What production teaches you about done
So here's something I've been sitting with. You finish a piece of work. You ship it. Everything looks good. And then production starts teaching you that you weren't actually done.
Duration: 8:04 | Size: 7.4 MB
Hey, it’s Paul. January 29th, 2026.
So here’s something I’ve been sitting with. You finish a piece of work. You ship it. Everything looks good. And then production starts teaching you that you weren’t actually done.
This keeps happening. Not because of sloppiness—because of how systems actually mature. You fix the critical path, the thing users hit most often, and you ship it. Then someone takes a different route through your system, and suddenly you discover all the roads you forgot to pave.
I had this experience this week where I’d done what felt like a complete refactor. Moved a bunch of hardcoded behavior into configuration files. Clean separation. Elegant, even. The main flow worked perfectly. Users could sign up, content moved through stages, everything hummed along.

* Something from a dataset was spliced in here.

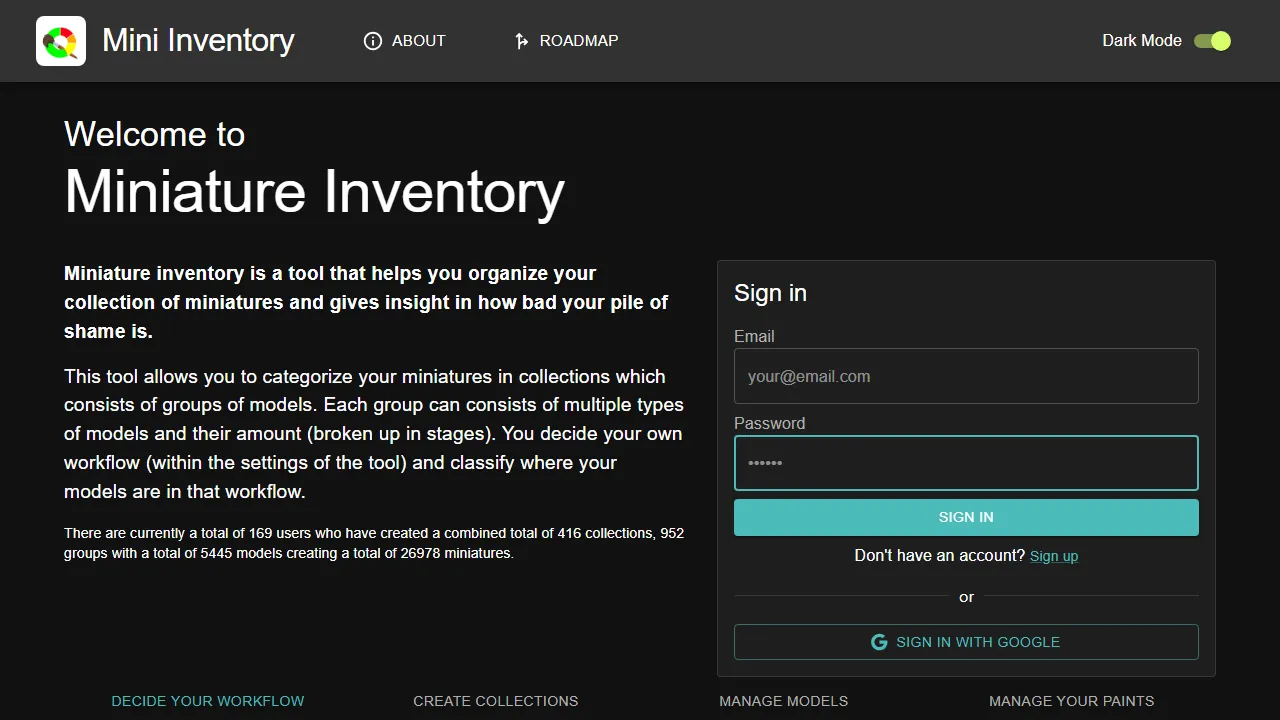Follow the Sign up link
Image resolution: width=1280 pixels, height=720 pixels.
pos(1053,556)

Then someone tried to approve content and advance it to the next stage simultaneously. Silent failure. No errors. No exceptions. The system just… didn’t do what it was supposed to do. Content sat there, marked as pending, forever. Logs looked fine. Database looked fine. Nothing happened.
When something throws an error, you can debug it. You have a stack trace, an error message, a place to start. But when a system succeeds at doing nothing? That’s a different problem entirely. The operation completed. It just didn’t trigger the thing that was supposed to happen next.
The bug was subtle. The code set the status to “approved,” then immediately set it to “pending.” By the time the callback checked whether to queue the next job, the status wasn’t “approved” anymore. The precondition was never true. So the job never queued. And nobody knew.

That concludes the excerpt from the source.